스탠퍼드 AI 연구소는 이번 NeurIPS 2025에 선정된 총 23개의 논문을 발표했다.

특히 LLM 기반 에이전트의 성능 향상 및 벤치마킹, 그리고 생성형 모델(Generative Models)의 발전에 초점을 맞추었다고 한다.

Stanford AI Lab Papers and Talks at NeurIPS 2025

The official Stanford AI Lab blog

ai.stanford.edu

각 주제에 대한 논문의 비중을 먼저 살펴보겠다.

주제 분류	논문 수
LLM & Agents🧠	10
Generative Models👁️	6
Robotics🦾	3
ML & 벤치마킹📊	4
총합	23

이제 위 링크에 소개되어 있는 논문 순서대로 하나씩 정리해 보도록 하겠다.

[목차여기]

01. MCP Explorer: Interactive Learning Experience

MCP Explorer - NeurIPS 2025 Education Materials

neurips-mcp-presentation.vercel.app

분류: LLM & Agents🧠(1)

MCP라는 것은 단순한 설명만으로는 충분히 이해하기 어려운 개념이다.

해당 프로젝트는 그 이해도를 높이기 위해 제작된 초보용 대화형 학습 경험 워크숍용 데모라고 한다.

02. Preference Learning with Response Time

Preference Learning from Human Response Time, by Ayush Sawarni

분류: ML & 벤치마킹📊(1)

영상 속에서는 응답 시간이 짧을수록 강한 선호도를 나타낸다는 인지 심리학적 연구를 바탕으로 인간이 AI가 제시한 옵션에 대한 응답까지 걸리는 시간을 활용하여 선호도 학습(Preference Learning)의 정확도를 획기적으로 높이는 새로운 접근법을 제시한다.

이진선택에 따른 보상함수 어쩌고 저쩌고 하는데.. 나는 이게 뭔 말인지 전혀 감도 안 잡힌다.🤣

영상 썸네일 속 [EZ diffusion model]에 대한 보다 자세한 정보는 👉 링크 속 논문에서 확인 가능하다.

03. Procurement Auctions with Predictions: Improved Frugality for Facility Location

NeurIPS Poster Procurement Auctions with Predictions: Improved Frugality for Facility Location

We study the problem of designing procurement auctions for the strategic uncapacitated facility location problem: a company needs to procure a set of facility locations in order to serve its customers and each facility location is owned by a strategic agen

neurips.cc

분류: ML & 벤치마킹📊(2)

실제 AI 추론에는 많은 비용이 부담되는데, 하나의 모델이라도 각각 독립된 GPU 클러스터가 분산 소유하고 있기 때문에 정확한 가격을 알아내기란 불가능에 가깝다고 한다.

그렇기 때문에 비용을 아끼려면 이들이 실제 금액에 최대한 가깝게 이야기하도록 만들어야 하고, 이를 위해서는 VCG방식처럼 아낀 금액만큼의 보상금이 추가로 들어간다.

하지만 경우에 따라 만약 모든 공급자가 단합하여 균형가를 뻥튀기시킨다면 그 보상금이 본래 금액 대비 극단적으로 높게 나온다는 문제가 존재한다.

해당 연구는 AI 예측을 통해 그 문제점을 해소할 수 있다는 내용이다.

과거 데이터를 기반으로, 현재 부르는 금액이 이전에 받던 금액과 근사치에 있는지 아닌지 알 수 있다는 것이다.

증거가 있으니 대부분이 거짓말을 못할 확률이 올라가므로 자연스럽게 보상금이 줄어들어 비용 절감이 가능하다고 한다.

04. Retrospective In-Context Learning for Temporal Credit Assignment with Large Language Models

Retrospective In-Context Learning for Temporal Credit Assignment...

Learning from self-sampled data and sparse environmental feedback remains a fundamental challenge in training self-evolving agents.

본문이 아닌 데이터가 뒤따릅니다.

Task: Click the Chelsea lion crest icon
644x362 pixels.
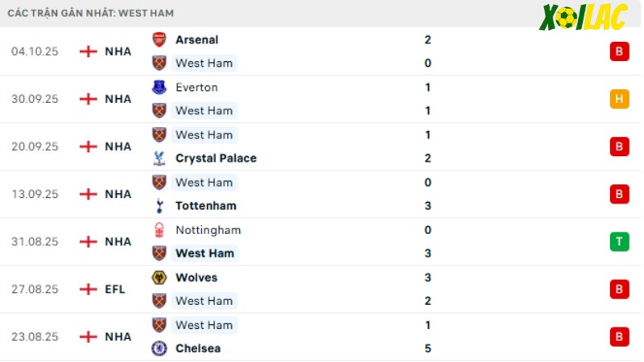Action: tap(159, 348)
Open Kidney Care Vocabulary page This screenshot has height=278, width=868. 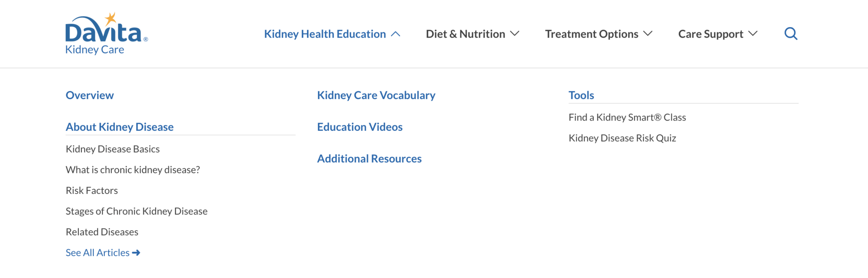(x=376, y=95)
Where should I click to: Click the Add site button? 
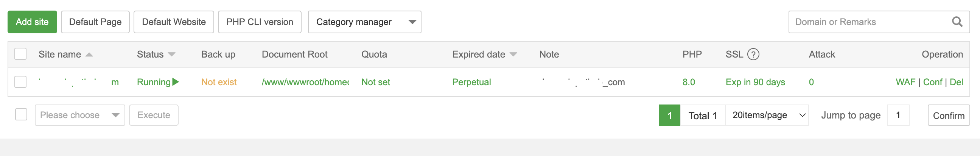(x=32, y=22)
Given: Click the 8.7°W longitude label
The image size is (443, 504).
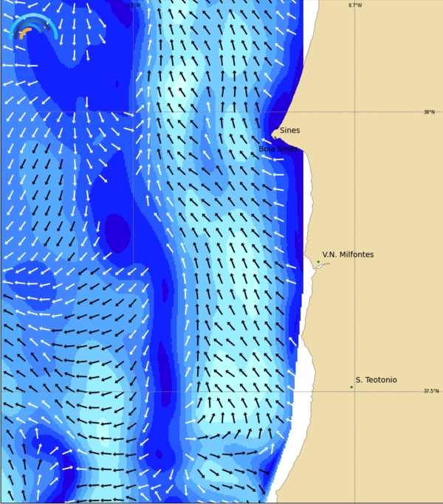Looking at the screenshot, I should click(355, 5).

Temporal credit assignment mitigates this issue by transforming...

openreview.net

분류: LLM & Agents🧠(2)

LLM이 스스로 자신의 과거 행동을 되돌아보고 피드백을 생성 및 학습하여 더 똑똑해지도록 만드는 방법에 대한 연구라고 한다.

05. A Practical Guide for Incorporating Symmetry in Diffusion Policy

A Practical Guide for Incorporating Symmetry in Diffusion Policy

Recently, equivariant neural networks for policy learning have shown promising improvements in sample efficiency and generalization, however, their wide adoption faces substantial barriers due to implementation complexity. Equivariant architectures typical

sym-in-dp.github.io

분류: Robotics🦾(1)

로봇이 다양한 각도나 위치에서 같은 행동을 인식하고 학습할 수 있도록 하는 방법에 대한 연구라고 한다.

06. Agentic Bridge Framework: Closing the Gap Between Agentic Capability and Performance Benchmarks

GitHub - stanford-ppl/Agentic_Benchmarking_For_GAIA

Contribute to stanford-ppl/Agentic_Benchmarking_For_GAIA development by creating an account on GitHub.

github.com

분류: LLM & Agents🧠(3)

본 연구에서는 AI Agent 시스템의 성능 평가 과정에서 발생하는 상세한 기록을 분석하여, 시스템의 병목 현상을 찾아내고 성능 최적화를 돕는 프레임워크를 제안하고 있다.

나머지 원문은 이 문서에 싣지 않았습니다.